Jumat, 12 Oktober 2012

Lima Musim


 
Kemarau, dengan tegas mamintaku bersabar. Untuk menanti hujan, menunggu basah. Aku yakin, bahwa sebenarnya ia tahu kerontangnya mangkuk hati, belanga perasaan. Tapi, tetap saja, kamarau memintaku menarik napas panjang untuk bersabar..

Hujan, memaksaku tenggelam. Banjir dengan duka, terhanyut arus luka. Sungguh, hujan terlalu membasahi kertas. Sekali sentuh robek, kemudian hancur. Iya, hilang ditelan gelombang.

Salju, membuatku menggigil. Membekukan asa menjadi angan. Kau tahu? ketika aku merasa kedinginan dalam gelap, angan pun membias lalu ikut menghitam. Menyentuh? Mustahil!! Ia terlanjur "entah ke mana"...

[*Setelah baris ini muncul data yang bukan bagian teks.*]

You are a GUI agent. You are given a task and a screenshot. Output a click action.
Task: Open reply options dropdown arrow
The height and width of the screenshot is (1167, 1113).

Gugur sama saja. Menjatuhkan harapan sampai pecah. Hendak kupungut dan kusambung lagi serpihannya, angin terlanjur menyapunya pergi. Mengejar? Kakiku terlalu pendek. Biar kutatap saja punggung angin itu. Dalam hati kubilang "pergilah.. gugur mengajariku tentang keikhlasan"..

Dan demikian dengan semi. Menyuburkan tanaman lara dalam hati. Dengan apa aku harus memusnahkannya? Mencabutnya samapai akar? Tanganku justru dilukai durinya. Memberi cairan racun? Astagaa, kenapa malah aku dipaksanya untuk menenggaknya? Semua sudah gelap, kemudian memekat.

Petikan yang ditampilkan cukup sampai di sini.